王子様とブーランジェール
咲哉の声のトーンが低くなったことに、またザワッとした。
「…え?」
ムカついてた、って…。
「…え?咲哉、その言い方まさか、あゆりのこと…」
「おまえさー。他人のことには鋭いんだな。そう。そうだよ。俺、ずっとあゆりが好きだった。いやいや。過去形じゃなく、今も好きだけど」
「えぇっ!」
「え?何驚いてんの」
「だ、だっておまえ、そんな話一度も…!」
「ま、驚くのも仕方ないか。高校のヤツには言ってねえもん。誰も知らないよ」
あ、そうなの…。
また俺だけが知らないのかと…ちょっと安心した。
「話すといろいろややこしいじゃん。俺はあゆりが好きで、そのあゆりは夏輝が好きで…って、部の中でそんな変な関係持ち込むのもな」
一転、グサッときた。
俺、咲哉に気を遣わせてたんだ…。
そんな躊躇せずに『好き』って言えるのに、誰にも話さなかっただなんて。
結構辛い思いしてたんじゃないのか?
何てったって、恋敵がいつも一緒にいる俺…。
「…あゆりが好きになったイケメンって、どんなヤツか。興味はあったよ。

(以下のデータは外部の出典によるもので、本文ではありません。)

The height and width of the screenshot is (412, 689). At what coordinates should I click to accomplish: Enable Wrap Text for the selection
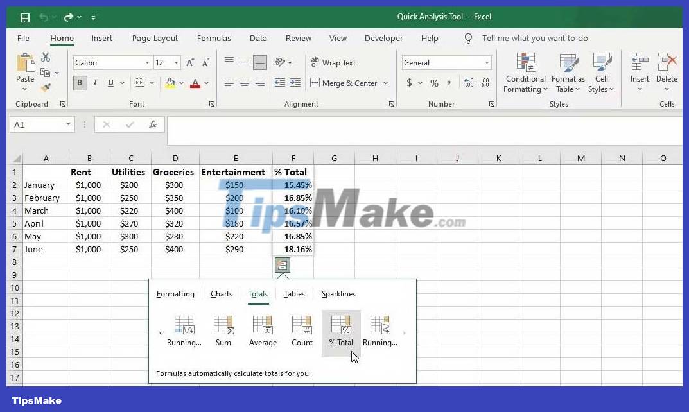pos(333,62)
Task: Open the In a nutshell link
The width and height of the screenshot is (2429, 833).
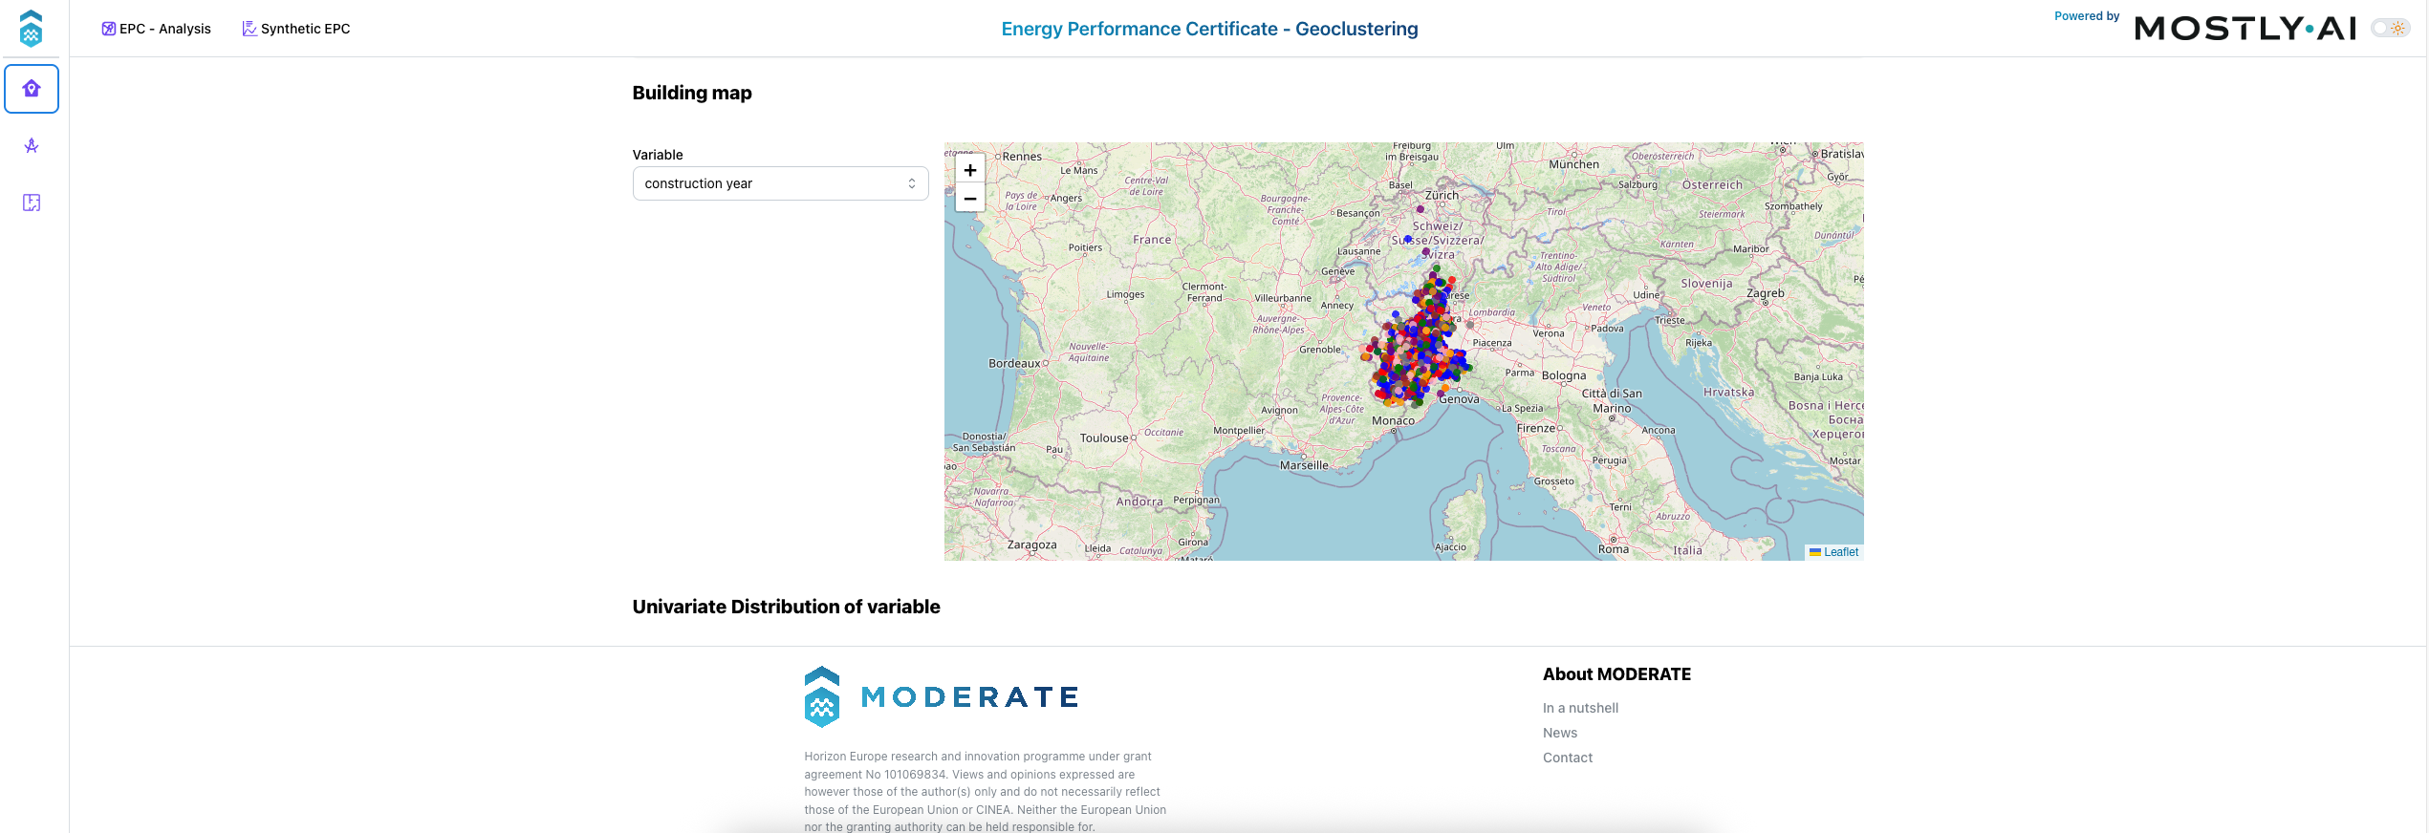Action: (x=1580, y=708)
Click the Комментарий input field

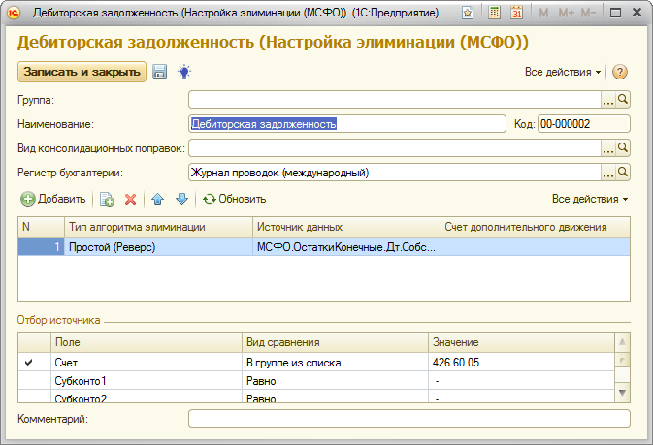tap(408, 419)
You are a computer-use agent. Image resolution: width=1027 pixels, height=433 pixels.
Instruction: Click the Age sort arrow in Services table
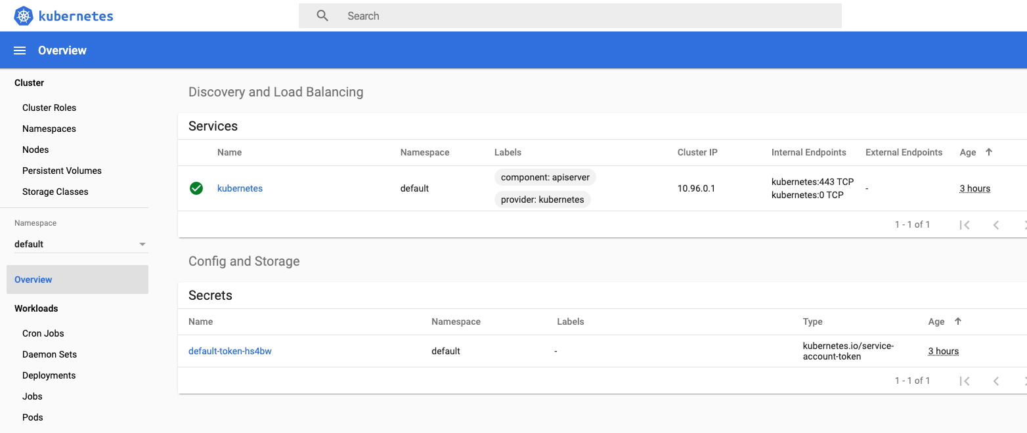[x=989, y=152]
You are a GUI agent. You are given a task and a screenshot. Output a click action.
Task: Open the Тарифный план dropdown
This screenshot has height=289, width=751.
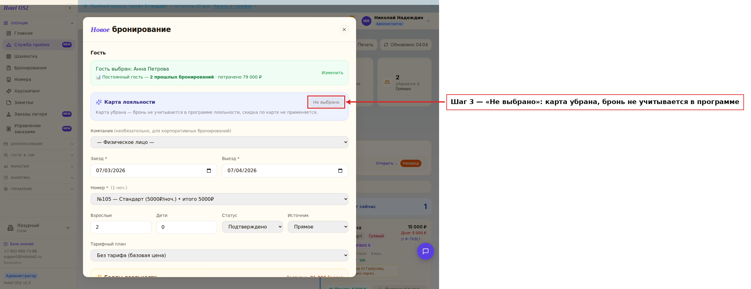(219, 255)
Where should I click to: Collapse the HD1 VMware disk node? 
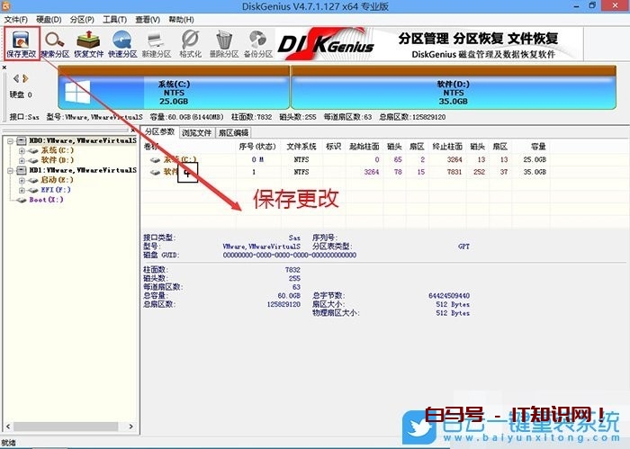pyautogui.click(x=11, y=170)
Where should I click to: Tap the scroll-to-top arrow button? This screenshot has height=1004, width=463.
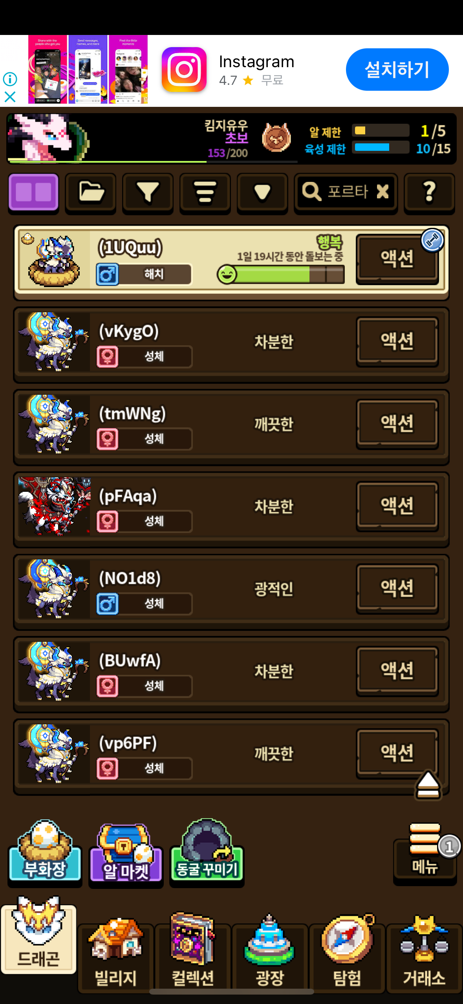428,785
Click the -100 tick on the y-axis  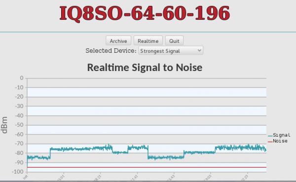coord(18,172)
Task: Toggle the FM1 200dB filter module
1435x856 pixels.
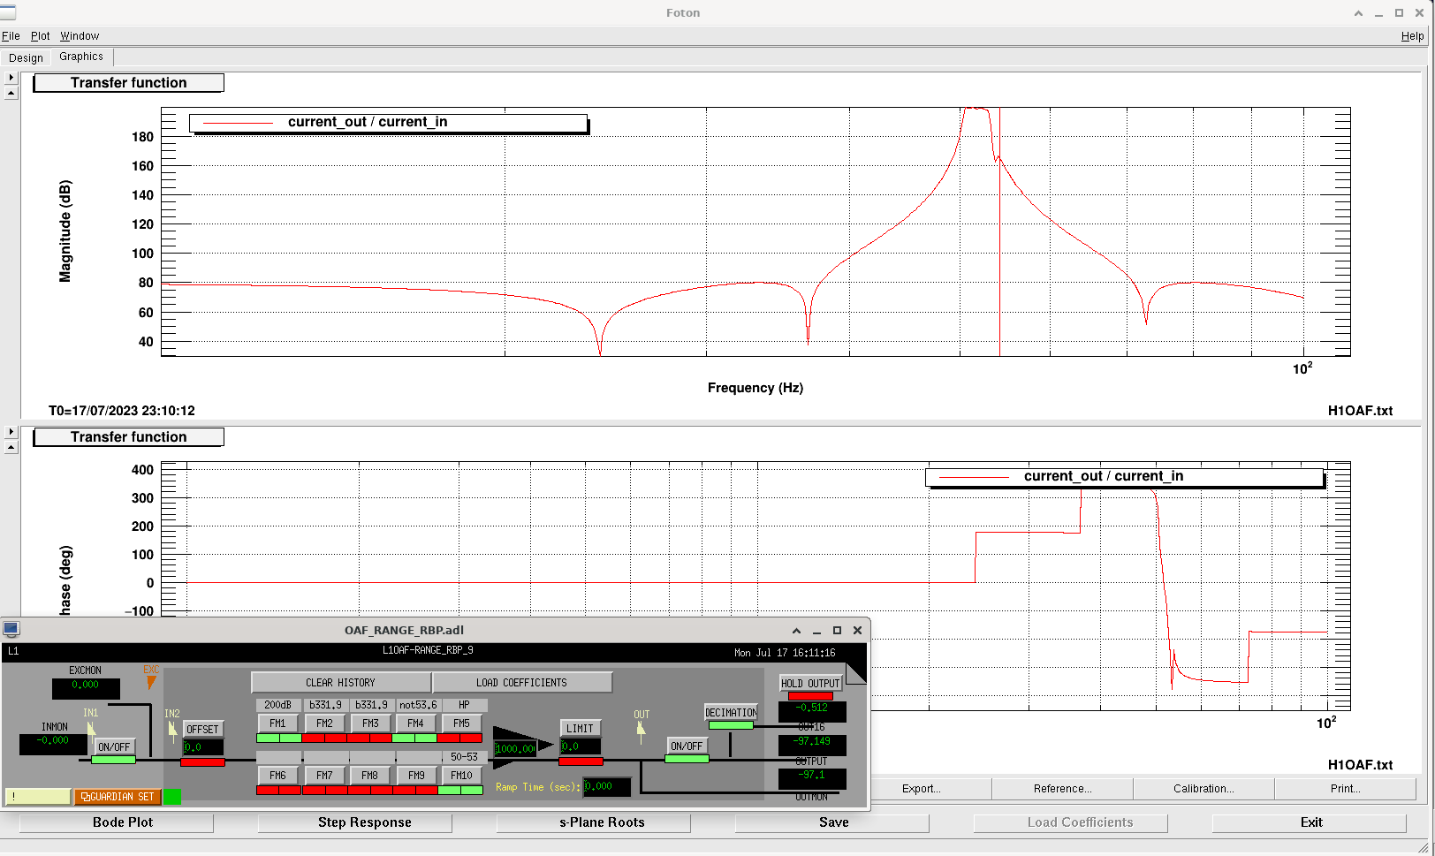Action: tap(278, 723)
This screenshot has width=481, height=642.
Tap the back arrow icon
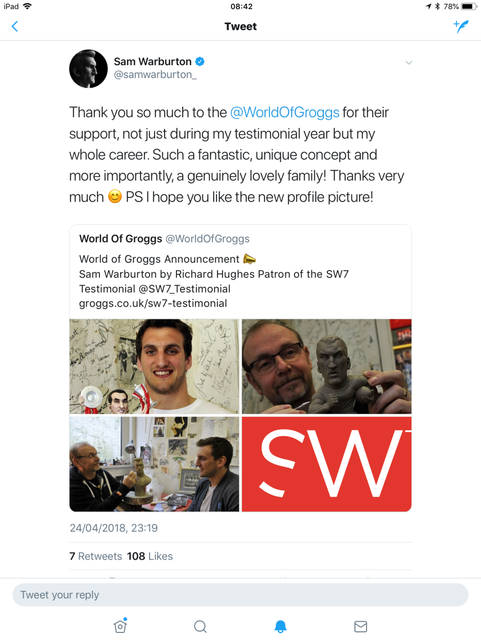pos(15,26)
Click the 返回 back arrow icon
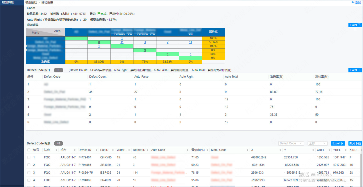The image size is (363, 187). pyautogui.click(x=353, y=3)
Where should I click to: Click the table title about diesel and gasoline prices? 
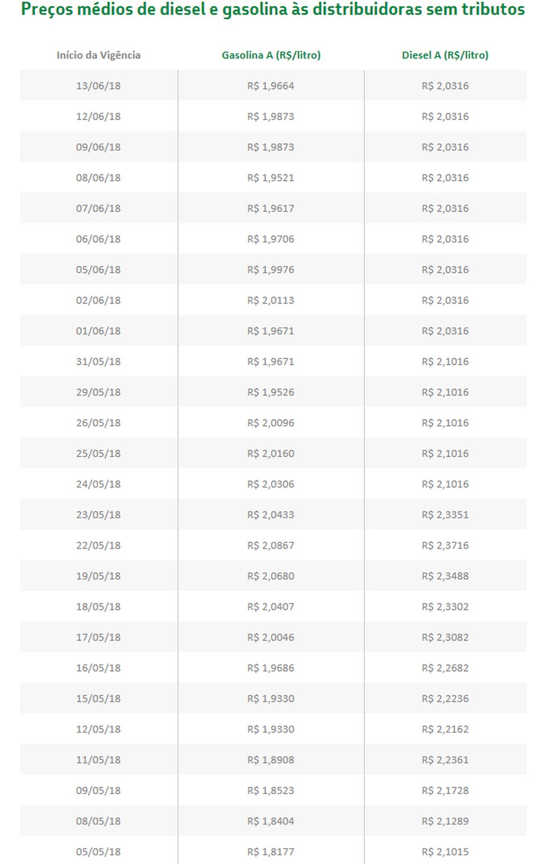(x=273, y=10)
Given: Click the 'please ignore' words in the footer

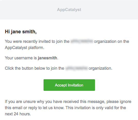Looking at the screenshot, I should [x=119, y=102].
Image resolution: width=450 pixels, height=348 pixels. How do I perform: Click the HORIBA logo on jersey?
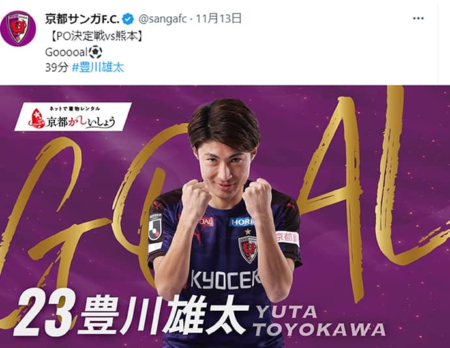242,222
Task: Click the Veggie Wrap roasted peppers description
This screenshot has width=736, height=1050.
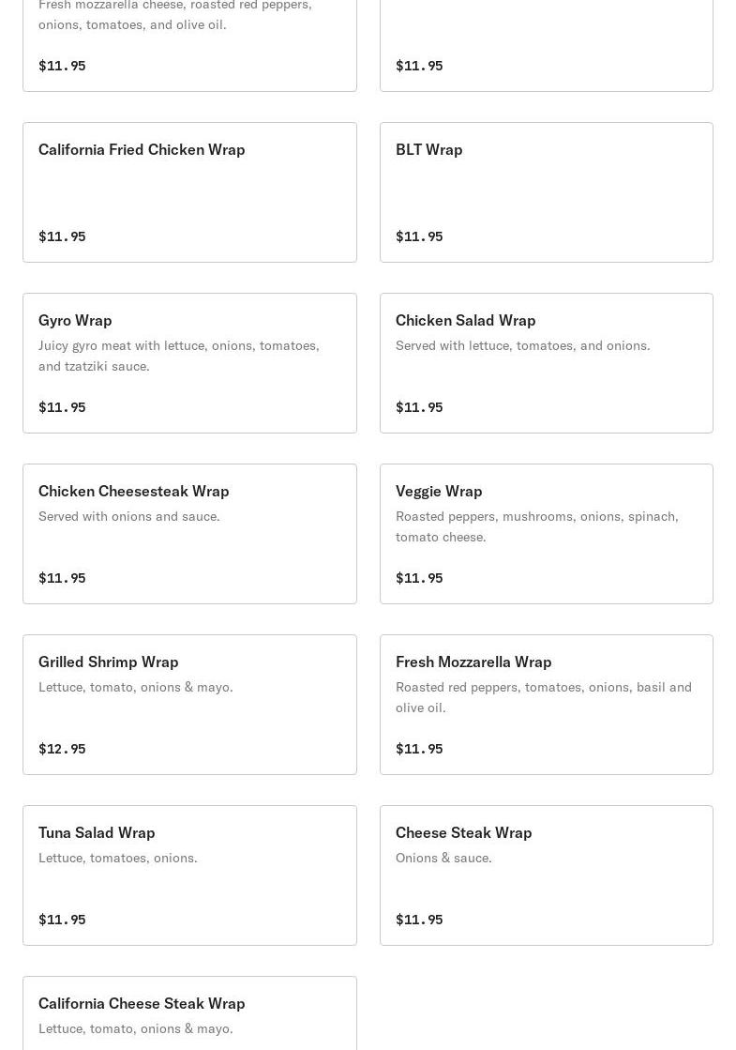Action: point(536,526)
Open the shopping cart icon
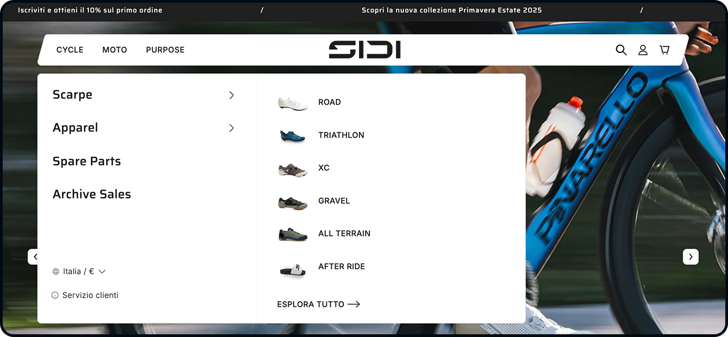 click(665, 50)
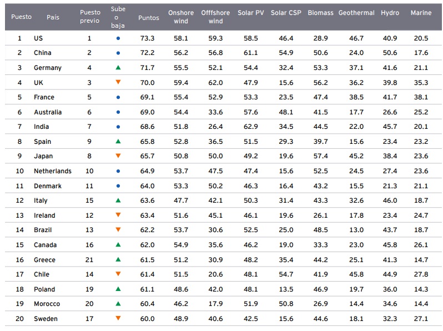Click the US score 73.3
The width and height of the screenshot is (443, 331).
click(147, 38)
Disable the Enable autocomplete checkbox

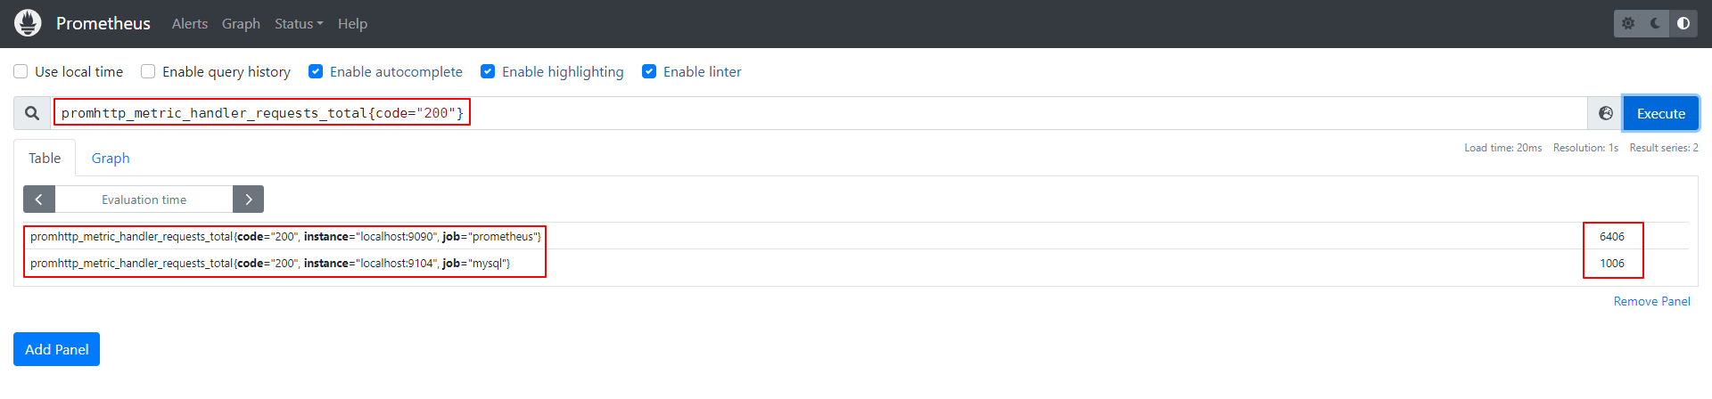(x=316, y=71)
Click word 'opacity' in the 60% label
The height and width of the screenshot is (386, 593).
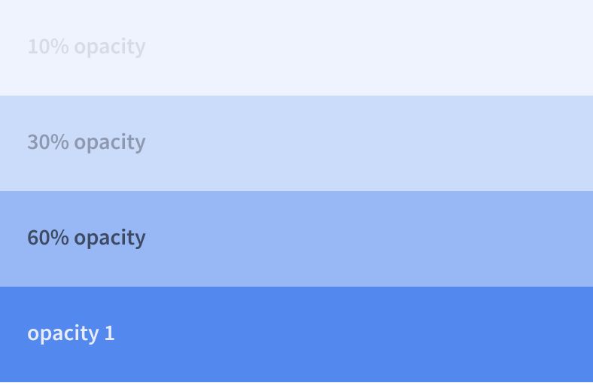click(110, 239)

まあ、イケメンだから?どうせ気取った調子に乗ってるヤローだと思ってたんだけど?偶然、同じクラスにもなっちゃったしな?」
「…」
コーヒーをすすって、黙って話を聞く。
何だか、さっきから罪悪感ばかりだ。
「だけどさ?…全然違った」
そう言って、咲哉はまた笑う。
今度は遠くを見ているような。
「成績優秀、見た目も完璧。なのに、全然気取ってなくて、むしろよく気が付くし、男らしいし、俺達にすごい優しい。一緒にいると、すげえ楽しいし」
「…そりゃどうも」
俺も、咲哉といるのはすごく楽しい。
ノリも良くて、いじり甲斐あるし。
初対面で意気投合して、自然と一緒にいる感じで。
幼なじみの理人とは、また違う。
「…こりゃもう勝てないなって思った。だって完璧イケメンな上に、性格も良しだなんてな。手の打ち様がないじゃんか」
「…そんなこと」
ボソッと呟くと、咲哉はまた笑いだした。
「さすが、俺の好きになった女の好きなヤツ!ってまで思っちゃったよ。俺。でもさ…」
すると、はぁーっと長いため息をついた。
忙しいヤツだな。
「…俺、嫌なヤツなのよ」
「…は?」
「夏輝が神田のこと好きって知って『よっしゃー!』なんて思っちゃった。これで夏輝はあゆりに振り向かないって思ったら、不覚にも喜んじゃった。嫌なヤツ…」
そして、ガックリとうなだれていた。